Reality is there are times that our children don’t want to have their Devotions.
We must remember that Children are just like any other person you know – they will have spiritual highs and spiritual lows. How do you respond to your friend when they are going through a spiritual low? Think about this and see what you can learn so you can respond to your child in the same situation with the same level of grace. It is easy to have high expectations on our children and yet they must go through their own journeys.
There will be times when our children don’t want to have personal Quiet Times, there will be times when we feel that they have turned their backs on God. What will our response be? My encouragement to you is to keep your eyes on God yourself, love your child as God loves them – remember Jesus died for us while we were yet sinners.

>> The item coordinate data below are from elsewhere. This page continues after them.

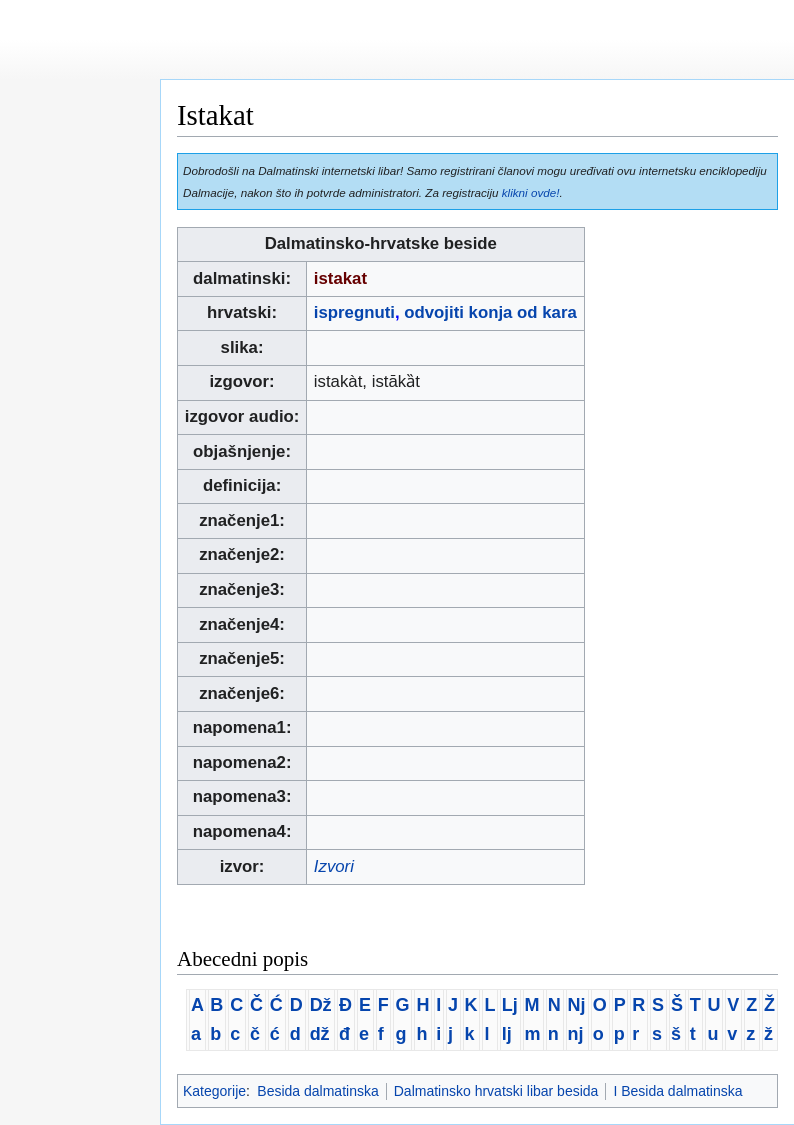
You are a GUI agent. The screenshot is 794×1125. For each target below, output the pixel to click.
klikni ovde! (531, 192)
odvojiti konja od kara (490, 312)
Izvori (334, 866)
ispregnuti (354, 312)
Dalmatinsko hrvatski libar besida (496, 1091)
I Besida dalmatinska (677, 1091)
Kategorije (214, 1091)
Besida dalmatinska (317, 1091)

At such times in our household, while keeping my heart full of love and grace towards my child I have
- Talked to them about what I see happening – I go with their response – sometimes it was been a “well, that’s just where I am at” and other times it has been “oh, yes, I want to change that” kind of response.
- I strengthen my commitment to devotional living (talking about God day in and day out), and to our family devotions. While the child is still in our home they will be hearing the Word of God.

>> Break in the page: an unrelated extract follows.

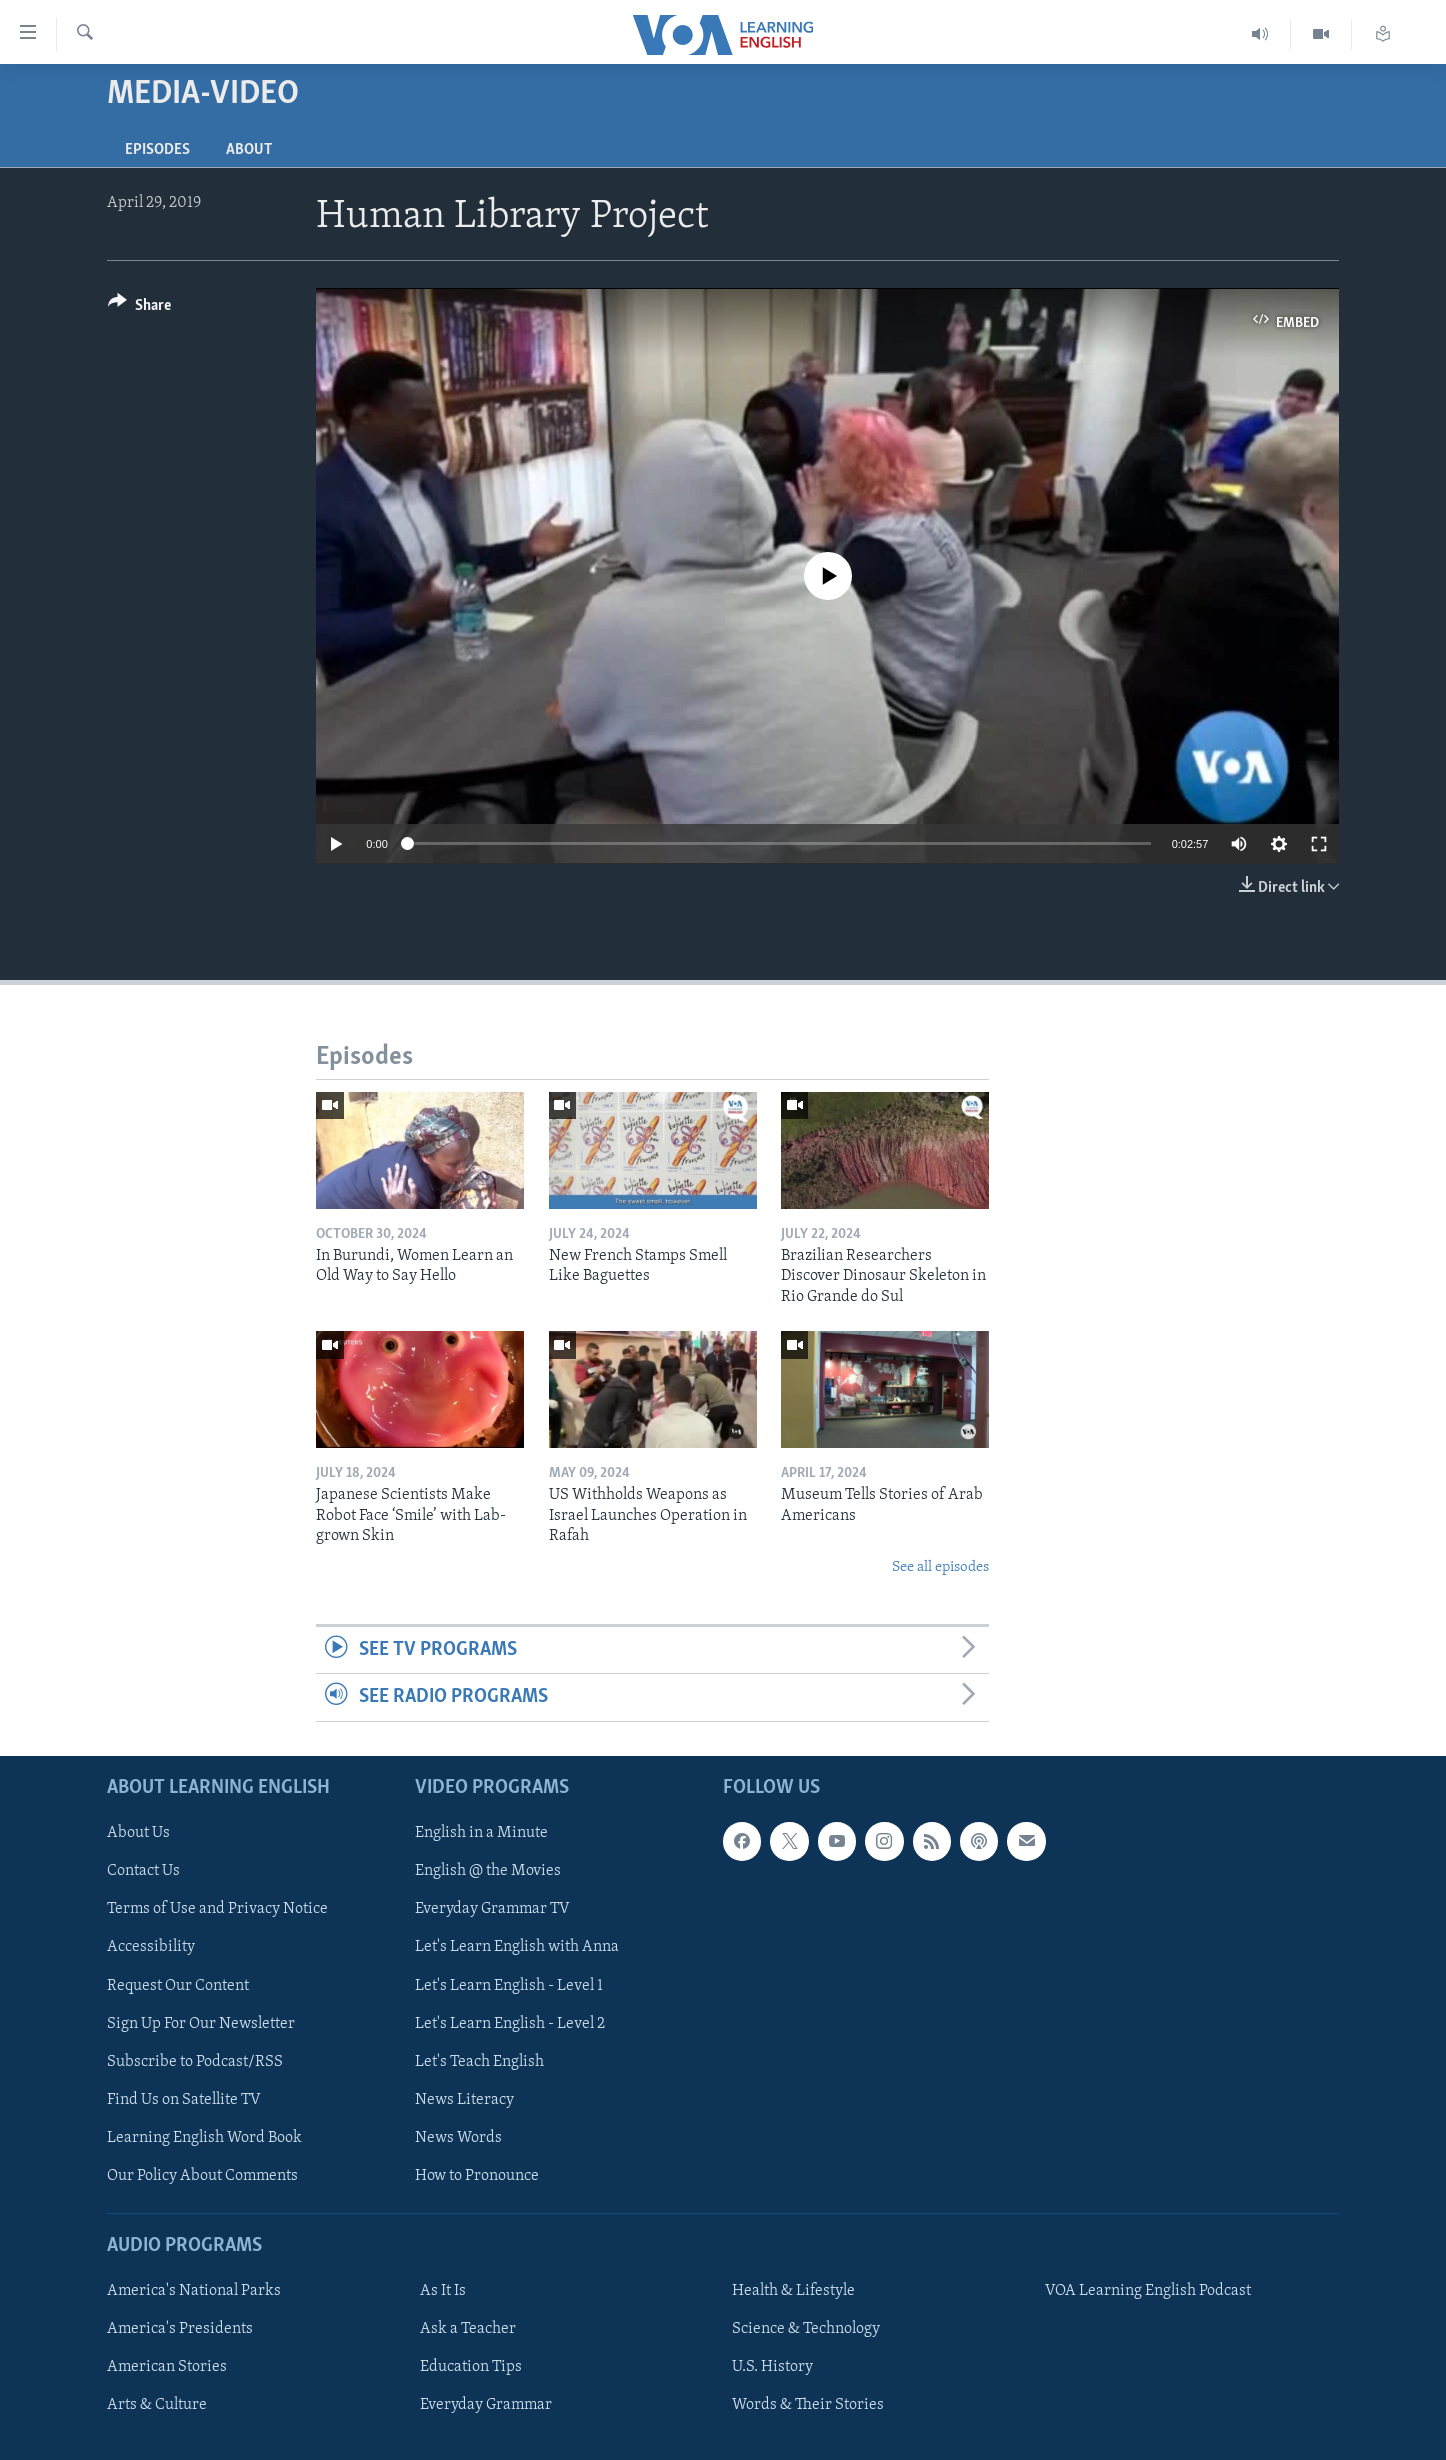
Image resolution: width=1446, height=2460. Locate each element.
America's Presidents (180, 2329)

- I pray for them. If their hearts are soft (not angry) I pray for their hearts while praying with them otherwise this becomes my personal prayer for my child.
We need to be careful not to mark our child’s relationship with God based on the quality of their Quiet Times. When we do this we are stepping very close to the idea that good Quiet Times makes you a good Christian – that we have to do things to be a Christian. Quiet Times, Devotions, are a tool that Christians use to deepen their relationship with God. It has to be a heart response to God, and not a performance for the parents peace of mind.